PIRATAS DAS CARAÍBAS DOS TEMPOS MODERNOS





















Se o karma fosse uma religião eu era fundamentalista

Contra todas as perspectivas consegui um barco. Bob o capitão é um marinheiro americano aposentado e foi com a minha cara. Precisa de mais mãos úteis a bordo e saquei de todas as minhas credenciais de marinheiro tuga e ele concordou em levar a Maria se eu reparar uma cenas no barco. Durante 5 dias serei canalizador, marinheiro, ajudante e esta será a minha cama nas próximas 5 noites. Hoje bem cedo carregamos a moto no Viva, o catamaran de 42 pés do Bob.

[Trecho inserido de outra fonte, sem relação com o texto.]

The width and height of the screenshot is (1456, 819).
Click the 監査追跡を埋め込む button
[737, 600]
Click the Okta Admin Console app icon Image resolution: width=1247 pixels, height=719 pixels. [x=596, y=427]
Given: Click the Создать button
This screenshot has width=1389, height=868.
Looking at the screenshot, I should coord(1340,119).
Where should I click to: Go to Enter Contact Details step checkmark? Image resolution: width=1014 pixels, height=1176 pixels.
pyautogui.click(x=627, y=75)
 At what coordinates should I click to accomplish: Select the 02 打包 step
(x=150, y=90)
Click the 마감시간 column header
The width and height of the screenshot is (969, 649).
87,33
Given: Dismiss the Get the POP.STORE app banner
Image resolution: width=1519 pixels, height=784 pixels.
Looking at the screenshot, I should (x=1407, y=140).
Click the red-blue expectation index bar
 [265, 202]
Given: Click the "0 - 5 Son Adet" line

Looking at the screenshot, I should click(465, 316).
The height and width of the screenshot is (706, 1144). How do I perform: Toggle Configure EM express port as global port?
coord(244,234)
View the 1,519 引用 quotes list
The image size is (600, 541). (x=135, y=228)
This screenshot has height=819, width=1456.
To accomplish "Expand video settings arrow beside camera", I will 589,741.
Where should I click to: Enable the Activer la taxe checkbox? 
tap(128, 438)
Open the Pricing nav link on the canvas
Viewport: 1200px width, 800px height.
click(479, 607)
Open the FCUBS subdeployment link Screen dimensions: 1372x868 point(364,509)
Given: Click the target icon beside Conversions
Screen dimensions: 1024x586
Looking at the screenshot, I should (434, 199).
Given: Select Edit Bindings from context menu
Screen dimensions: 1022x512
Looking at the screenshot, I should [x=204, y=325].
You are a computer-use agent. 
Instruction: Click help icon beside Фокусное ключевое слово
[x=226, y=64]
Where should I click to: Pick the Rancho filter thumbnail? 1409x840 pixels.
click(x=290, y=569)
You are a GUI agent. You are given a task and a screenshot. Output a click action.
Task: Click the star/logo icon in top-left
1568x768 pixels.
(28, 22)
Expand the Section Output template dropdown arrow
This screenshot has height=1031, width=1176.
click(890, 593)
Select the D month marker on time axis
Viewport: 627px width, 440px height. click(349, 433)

Pena que a chuva não para e não dá tréguas.

O processo de carregamento até que foi simples, 2 cabos ligados aos molinetes e pimba em 20 minutos a Maria está aconchegada no convés do Viva.




Gastei mais de uma hora só a amarrá-la mas acho que ficou confortável e com boa vista. O Hostal onde estou é uma espécie de meeting point dos capitão locais. São americanos, belgas, neozelandeses, australianos e há até um português que infelizmente não está em terra no momento. São os modernos piratas das caraíbas. Resolvem tudo, não suportam estar muito tempo em terra e já correram todos os oceanos do planeta. Pessoas com uma energia e positivismo fantásticos e que me adotaram de imediato no seu covil caribenho onde o Rum e a musica não pode faltar. Não me custou muito a integrar e estou neste momento tão fã de Rum como eles de Ali farka Toure. Porto Belo apesar da chuva permanente continua a maravilhar-me, os fortes cobertos de selva, os canhões abandonados por toda a vila e o ritmo calmo e sem relógio transporta-nos para aquelas imagens imaginarias de portos de piratas e batalhas marítimas nas costas tropicais.

Não me é difícil imaginar a viver aqui, como eles, com eles. Um barco e vontade é o suficiente para sobreviver sem problemas por aqui. Bom mas chega de paleio e internet, nos 5 dias que vêm por aí não haverá net, nem telefone, nem barulho, nem nada, só mar e espero que sol. Espero também que esta tempestade tropical pare e não nos acompanhe até alto mar, se isso acontecer vamos passar um mau bocado e a Maria não sabe nadar.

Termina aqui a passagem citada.